Aim => Copy all of the data below line for line, with no changes.

Provided information =>
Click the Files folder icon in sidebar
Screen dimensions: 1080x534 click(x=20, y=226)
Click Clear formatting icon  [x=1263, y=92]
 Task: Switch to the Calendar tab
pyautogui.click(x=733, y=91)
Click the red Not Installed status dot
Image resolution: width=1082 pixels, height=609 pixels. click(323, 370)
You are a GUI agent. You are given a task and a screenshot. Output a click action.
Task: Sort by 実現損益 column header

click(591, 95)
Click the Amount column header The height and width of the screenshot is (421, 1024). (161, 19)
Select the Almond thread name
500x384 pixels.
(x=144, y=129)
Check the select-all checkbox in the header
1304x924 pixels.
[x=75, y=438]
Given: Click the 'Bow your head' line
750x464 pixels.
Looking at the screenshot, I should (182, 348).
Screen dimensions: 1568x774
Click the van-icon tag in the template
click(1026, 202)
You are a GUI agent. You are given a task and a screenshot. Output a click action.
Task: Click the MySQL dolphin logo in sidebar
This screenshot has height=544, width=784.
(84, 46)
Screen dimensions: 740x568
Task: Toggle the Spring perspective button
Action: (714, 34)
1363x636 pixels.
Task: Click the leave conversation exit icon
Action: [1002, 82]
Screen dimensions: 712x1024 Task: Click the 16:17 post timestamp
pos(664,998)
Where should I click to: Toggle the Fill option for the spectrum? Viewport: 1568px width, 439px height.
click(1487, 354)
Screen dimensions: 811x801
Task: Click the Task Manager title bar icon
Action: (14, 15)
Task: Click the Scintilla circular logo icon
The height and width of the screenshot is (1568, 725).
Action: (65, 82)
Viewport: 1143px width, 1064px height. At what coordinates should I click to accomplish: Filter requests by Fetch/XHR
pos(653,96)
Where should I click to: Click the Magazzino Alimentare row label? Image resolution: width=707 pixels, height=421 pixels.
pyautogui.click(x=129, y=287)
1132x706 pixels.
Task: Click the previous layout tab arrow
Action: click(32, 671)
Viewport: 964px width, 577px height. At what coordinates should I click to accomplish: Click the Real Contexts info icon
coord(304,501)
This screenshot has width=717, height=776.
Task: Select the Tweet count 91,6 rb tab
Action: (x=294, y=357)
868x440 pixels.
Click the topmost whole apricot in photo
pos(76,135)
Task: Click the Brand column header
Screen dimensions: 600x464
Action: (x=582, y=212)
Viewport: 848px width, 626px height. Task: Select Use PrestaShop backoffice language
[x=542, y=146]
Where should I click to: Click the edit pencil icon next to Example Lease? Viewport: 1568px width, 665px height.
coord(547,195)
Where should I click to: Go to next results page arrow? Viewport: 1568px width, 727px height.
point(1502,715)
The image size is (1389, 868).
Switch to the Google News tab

Output of the task =>
Click the Files folder icon in sidebar
Screen dimensions: 1080x534 click(x=20, y=226)
Click Clear formatting icon  [x=1263, y=92]
 Task: Switch to the Calendar tab
pyautogui.click(x=733, y=91)
Click the red Not Installed status dot
Image resolution: width=1082 pixels, height=609 pixels. click(323, 370)
You are a GUI agent. You are given a task and a screenshot. Output a click action.
Task: Sort by 実現損益 column header

click(591, 95)
Click the Amount column header The height and width of the screenshot is (421, 1024). (161, 19)
Select the Almond thread name
500x384 pixels.
(x=144, y=129)
Check the select-all checkbox in the header
1304x924 pixels.
[x=75, y=438]
Given: Click the 'Bow your head' line
750x464 pixels.
Looking at the screenshot, I should (182, 348).
Screen dimensions: 1568x774
Click the van-icon tag in the template
click(1026, 202)
You are a GUI agent. You are given a task and a screenshot. Output a click action.
Task: Click the MySQL dolphin logo in sidebar
This screenshot has height=544, width=784.
(84, 46)
Screen dimensions: 740x568
Task: Toggle the Spring perspective button
Action: (714, 34)
1363x636 pixels.
Task: Click the leave conversation exit icon
Action: [1002, 82]
Screen dimensions: 712x1024 Task: Click the 16:17 post timestamp
pos(664,998)
Where should I click to: Toggle the Fill option for the spectrum? Viewport: 1568px width, 439px height.
click(1487, 354)
Screen dimensions: 811x801
Task: Click the Task Manager title bar icon
Action: (14, 15)
Task: Click the Scintilla circular logo icon
The height and width of the screenshot is (1568, 725).
Action: (65, 82)
Viewport: 1143px width, 1064px height. At what coordinates should I click to accomplish: Filter requests by Fetch/XHR
pos(653,96)
Where should I click to: Click the Magazzino Alimentare row label? Image resolution: width=707 pixels, height=421 pixels.
pyautogui.click(x=129, y=287)
1132x706 pixels.
Task: Click the previous layout tab arrow
Action: click(32, 671)
Viewport: 964px width, 577px height. At what coordinates should I click to accomplish: Click the Real Contexts info icon
coord(304,501)
This screenshot has width=717, height=776.
Task: Select the Tweet count 91,6 rb tab
Action: (x=294, y=357)
868x440 pixels.
Click the topmost whole apricot in photo
pos(76,135)
Task: Click the Brand column header
Screen dimensions: 600x464
Action: (x=582, y=212)
Viewport: 848px width, 626px height. Task: Select Use PrestaShop backoffice language
[x=542, y=146]
Where should I click to: Click the edit pencil icon next to Example Lease? Viewport: 1568px width, 665px height.
coord(547,195)
Where should I click to: Go to next results page arrow? Viewport: 1568px width, 727px height.
point(1502,715)
The image size is (1389, 868).
Switch to the Google News tab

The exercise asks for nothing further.